begin Text shown

# Letterboxd Profile Analysis

As any avid movie-watcher knows, keeping track of the movies one watches provides one with a personalized cinematic journal. This practice can offer a sense of satisfaction, as well as allows you to reflect on your evolving interests and tastes over time. There are several websites that allow you to do this, such as letterboxd, IMDb, Criticker, and Reelgood. These websites are perfectly fine for keeping track of your movies, and also provide a large community of likeminded movie-watchers, they don't provide much insight to anything else.

In this project, I'd like to focus on some of the quantifiable aspects of all the movies I've watched, as well as some of my movie watching habits. Letterboxd allows its users to download a folder with rudimentary information, such as movies watched, and when they were watched. I will use this csv, along with the TMDb API, to scrape some more relevant, useful data.

Some specific questions I'd like answered are:
- Who are my favorite actors/directors?
- How much time have I spent watching movies?
- How often do I watch movies?
- What type of movies do I tend to gravitate towards?

end Text shown
begin Dataset content

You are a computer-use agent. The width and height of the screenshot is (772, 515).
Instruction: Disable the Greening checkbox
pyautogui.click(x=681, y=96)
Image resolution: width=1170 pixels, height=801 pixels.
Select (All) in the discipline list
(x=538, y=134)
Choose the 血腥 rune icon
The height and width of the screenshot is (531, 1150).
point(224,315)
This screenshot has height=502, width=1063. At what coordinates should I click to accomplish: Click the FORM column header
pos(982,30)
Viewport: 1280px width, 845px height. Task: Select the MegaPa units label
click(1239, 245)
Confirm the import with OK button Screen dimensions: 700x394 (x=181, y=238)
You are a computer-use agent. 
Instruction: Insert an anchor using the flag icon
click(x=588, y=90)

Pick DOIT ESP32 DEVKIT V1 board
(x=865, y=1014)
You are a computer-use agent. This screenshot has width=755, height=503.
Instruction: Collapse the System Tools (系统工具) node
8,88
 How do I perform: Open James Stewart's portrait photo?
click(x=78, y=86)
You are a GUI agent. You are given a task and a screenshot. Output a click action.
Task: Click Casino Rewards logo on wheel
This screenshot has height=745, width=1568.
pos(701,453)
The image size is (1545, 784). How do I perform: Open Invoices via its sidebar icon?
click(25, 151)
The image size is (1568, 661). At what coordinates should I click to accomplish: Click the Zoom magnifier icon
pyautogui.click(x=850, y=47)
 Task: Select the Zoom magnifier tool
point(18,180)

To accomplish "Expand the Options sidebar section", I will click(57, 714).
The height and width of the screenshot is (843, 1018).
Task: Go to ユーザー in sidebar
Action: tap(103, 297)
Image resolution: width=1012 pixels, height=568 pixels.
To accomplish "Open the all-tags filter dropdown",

end Dataset content

Exercise goal =
Change "folder" to "archive" in the Letterboxd profile analysis and give it again, from "In this project, I'd" up to and including "spent watching movies?".

The solution =
In this project, I'd like to focus on some of the quantifiable aspects of all the movies I've watched, as well as some of my movie watching habits. Letterboxd allows its users to download a archive with rudimentary information, such as movies watched, and when they were watched. I will use this csv, along with the TMDb API, to scrape some more relevant, useful data.

Some specific questions I'd like answered are:
- Who are my favorite actors/directors?
- How much time have I spent watching movies?